Whiskeytown doesn’t contribute the best track to the alt-country compilation No Depression, but frontman Ryan Adams does get off the best line: “so I started this damn country band/ cause punk rock was too hard to sing.” The line is typical of the alt-country approach; weirdly post-modern lyric wedded to ultra-traditional instrumentation.
The album assembles the genre’s patron saints and sinners (The Carter Family and Johnny Cash end and begin the compilation) alongside little knows and major figures.
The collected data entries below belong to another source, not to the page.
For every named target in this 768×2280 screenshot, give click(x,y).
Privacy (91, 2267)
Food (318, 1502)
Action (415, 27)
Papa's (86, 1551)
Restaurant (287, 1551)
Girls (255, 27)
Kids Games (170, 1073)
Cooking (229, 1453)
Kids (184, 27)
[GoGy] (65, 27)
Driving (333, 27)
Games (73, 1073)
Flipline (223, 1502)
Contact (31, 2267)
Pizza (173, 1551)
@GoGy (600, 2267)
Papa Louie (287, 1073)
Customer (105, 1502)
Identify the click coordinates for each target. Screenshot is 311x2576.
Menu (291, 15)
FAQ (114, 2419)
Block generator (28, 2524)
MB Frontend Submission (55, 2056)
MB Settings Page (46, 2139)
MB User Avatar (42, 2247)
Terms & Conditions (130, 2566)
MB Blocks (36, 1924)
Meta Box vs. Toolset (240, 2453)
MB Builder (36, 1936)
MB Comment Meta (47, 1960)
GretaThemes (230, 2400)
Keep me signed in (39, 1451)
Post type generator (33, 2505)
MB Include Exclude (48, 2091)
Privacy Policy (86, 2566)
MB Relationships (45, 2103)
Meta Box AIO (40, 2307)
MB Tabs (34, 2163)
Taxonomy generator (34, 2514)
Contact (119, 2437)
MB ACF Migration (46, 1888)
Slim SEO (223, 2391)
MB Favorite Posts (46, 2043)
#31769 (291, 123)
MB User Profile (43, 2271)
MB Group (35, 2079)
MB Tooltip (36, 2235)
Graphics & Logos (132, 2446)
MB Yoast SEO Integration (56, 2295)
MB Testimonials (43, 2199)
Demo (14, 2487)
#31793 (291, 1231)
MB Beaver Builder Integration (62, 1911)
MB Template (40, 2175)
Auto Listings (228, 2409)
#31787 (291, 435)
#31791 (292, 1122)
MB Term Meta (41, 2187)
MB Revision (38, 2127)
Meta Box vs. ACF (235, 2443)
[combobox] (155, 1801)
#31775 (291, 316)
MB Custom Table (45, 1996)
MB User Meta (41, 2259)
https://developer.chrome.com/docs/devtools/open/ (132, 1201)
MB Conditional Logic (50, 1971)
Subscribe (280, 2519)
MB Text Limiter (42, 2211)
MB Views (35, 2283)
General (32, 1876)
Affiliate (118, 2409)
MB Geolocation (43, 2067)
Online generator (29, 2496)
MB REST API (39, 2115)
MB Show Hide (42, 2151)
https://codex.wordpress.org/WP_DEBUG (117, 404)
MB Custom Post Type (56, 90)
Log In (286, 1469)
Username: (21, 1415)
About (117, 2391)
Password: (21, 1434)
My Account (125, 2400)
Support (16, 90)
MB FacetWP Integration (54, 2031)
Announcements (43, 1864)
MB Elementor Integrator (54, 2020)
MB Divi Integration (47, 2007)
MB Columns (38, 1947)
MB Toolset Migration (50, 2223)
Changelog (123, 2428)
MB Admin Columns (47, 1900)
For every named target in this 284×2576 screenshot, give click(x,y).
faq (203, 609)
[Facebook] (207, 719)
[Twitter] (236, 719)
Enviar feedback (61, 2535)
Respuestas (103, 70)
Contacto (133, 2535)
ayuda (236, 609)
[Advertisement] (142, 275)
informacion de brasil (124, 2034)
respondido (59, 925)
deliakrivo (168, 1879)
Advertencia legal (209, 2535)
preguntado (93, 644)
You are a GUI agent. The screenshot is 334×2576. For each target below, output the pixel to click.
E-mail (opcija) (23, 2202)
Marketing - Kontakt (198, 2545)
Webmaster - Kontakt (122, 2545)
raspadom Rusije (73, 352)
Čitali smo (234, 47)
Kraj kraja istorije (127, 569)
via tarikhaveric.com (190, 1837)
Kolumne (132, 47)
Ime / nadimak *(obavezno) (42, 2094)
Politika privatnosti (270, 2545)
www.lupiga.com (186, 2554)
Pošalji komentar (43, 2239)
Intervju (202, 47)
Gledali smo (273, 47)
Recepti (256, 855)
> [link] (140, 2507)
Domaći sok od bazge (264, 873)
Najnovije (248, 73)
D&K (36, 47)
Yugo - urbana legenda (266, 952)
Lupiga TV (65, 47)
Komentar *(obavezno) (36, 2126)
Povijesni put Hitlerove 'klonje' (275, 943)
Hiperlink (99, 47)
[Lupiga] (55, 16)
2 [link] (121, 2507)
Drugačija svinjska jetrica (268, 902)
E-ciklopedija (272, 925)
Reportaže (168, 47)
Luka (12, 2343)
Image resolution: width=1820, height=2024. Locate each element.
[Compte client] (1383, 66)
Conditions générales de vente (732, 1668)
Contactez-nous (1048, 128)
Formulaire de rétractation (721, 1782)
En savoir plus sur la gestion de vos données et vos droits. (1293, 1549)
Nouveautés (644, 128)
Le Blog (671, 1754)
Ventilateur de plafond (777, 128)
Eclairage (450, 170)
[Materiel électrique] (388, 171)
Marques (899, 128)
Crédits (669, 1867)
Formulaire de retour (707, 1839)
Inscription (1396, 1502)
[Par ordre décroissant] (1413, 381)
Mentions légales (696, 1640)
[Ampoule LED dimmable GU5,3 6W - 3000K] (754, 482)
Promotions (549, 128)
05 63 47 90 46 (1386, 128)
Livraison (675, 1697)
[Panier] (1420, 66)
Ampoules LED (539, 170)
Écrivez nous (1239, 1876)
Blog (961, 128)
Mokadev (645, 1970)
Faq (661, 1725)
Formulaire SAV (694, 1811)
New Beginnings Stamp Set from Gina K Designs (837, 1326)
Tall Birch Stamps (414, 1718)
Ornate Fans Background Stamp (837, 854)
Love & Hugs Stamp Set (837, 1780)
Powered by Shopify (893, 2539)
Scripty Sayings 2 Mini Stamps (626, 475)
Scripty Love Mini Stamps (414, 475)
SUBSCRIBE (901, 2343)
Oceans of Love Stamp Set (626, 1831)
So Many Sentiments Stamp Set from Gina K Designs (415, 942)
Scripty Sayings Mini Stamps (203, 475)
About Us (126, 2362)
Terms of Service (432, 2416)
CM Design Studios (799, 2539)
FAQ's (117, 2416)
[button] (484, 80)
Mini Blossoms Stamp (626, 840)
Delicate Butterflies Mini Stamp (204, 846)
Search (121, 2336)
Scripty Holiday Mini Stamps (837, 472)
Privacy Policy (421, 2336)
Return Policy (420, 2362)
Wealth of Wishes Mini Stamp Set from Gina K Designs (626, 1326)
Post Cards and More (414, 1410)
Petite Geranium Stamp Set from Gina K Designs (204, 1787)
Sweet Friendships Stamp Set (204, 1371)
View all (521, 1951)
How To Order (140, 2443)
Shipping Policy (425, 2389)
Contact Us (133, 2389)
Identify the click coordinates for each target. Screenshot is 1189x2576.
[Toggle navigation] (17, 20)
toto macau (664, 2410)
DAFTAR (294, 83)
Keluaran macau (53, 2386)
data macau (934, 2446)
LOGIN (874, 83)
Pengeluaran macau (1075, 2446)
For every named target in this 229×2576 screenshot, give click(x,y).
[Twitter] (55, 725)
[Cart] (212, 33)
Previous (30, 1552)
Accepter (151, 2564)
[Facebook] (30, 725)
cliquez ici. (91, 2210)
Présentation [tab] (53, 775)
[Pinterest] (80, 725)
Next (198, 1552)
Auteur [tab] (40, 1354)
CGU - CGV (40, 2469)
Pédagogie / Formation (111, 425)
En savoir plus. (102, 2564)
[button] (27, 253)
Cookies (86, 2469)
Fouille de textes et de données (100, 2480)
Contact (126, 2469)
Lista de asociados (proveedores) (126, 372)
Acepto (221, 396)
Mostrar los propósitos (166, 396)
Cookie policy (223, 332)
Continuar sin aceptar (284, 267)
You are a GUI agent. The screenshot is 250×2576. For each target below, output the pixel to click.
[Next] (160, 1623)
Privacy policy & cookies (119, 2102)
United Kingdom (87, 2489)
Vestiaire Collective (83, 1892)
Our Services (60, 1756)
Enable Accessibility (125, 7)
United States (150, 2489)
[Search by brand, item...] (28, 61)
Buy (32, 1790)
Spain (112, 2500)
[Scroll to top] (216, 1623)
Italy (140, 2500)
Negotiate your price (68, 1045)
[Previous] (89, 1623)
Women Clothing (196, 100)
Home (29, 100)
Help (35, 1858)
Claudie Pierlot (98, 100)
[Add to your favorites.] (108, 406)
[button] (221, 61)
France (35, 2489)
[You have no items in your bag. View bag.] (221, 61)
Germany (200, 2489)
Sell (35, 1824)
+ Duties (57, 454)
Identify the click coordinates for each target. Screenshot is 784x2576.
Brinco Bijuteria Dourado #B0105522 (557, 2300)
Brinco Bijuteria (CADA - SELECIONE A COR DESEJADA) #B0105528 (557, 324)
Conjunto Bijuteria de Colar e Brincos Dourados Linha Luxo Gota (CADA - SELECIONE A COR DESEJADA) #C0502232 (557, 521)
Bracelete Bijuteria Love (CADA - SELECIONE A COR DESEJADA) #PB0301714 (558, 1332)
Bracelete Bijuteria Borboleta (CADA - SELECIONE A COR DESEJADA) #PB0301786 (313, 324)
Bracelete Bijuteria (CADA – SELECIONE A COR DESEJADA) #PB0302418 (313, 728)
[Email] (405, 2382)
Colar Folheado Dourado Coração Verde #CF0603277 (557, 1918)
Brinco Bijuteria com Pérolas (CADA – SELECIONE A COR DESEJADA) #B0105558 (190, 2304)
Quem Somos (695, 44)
While there’s more than enough filler to keep No Depression from greatness — along with one wretched outing from usually dependable Nemo Case — any album where Johnny Cash’s song isn’t the best one is definitely a keeper.
Four songs achieve better-than-Cash status, although his opener, a Willie Nelson cover called “Time of the Preacher,” finds him in his outlaw prime, his growl settling protectively over the whole project. Cash’s defiant piety resurfaces in Kevin Gordon’s masterful duet with Lucinda Williams, whose “Down to the Well” proclaims the end of a relationship with joy. Kasey Chambers contributes a criminally catchy song, “Dam,” which proves that Sonic Youth style distortion and country twang can be a killer combination. Emmylou Harris is every bit as mournful and ethereal as one has come to expect on “Farther Along,” and The Carter Family adds the perfect outro: “No Depression in Heaven.” Play these country songs backwards and you won’t regain your pickup, wife, and dog; but you might get your innocence, your hope, and your soul.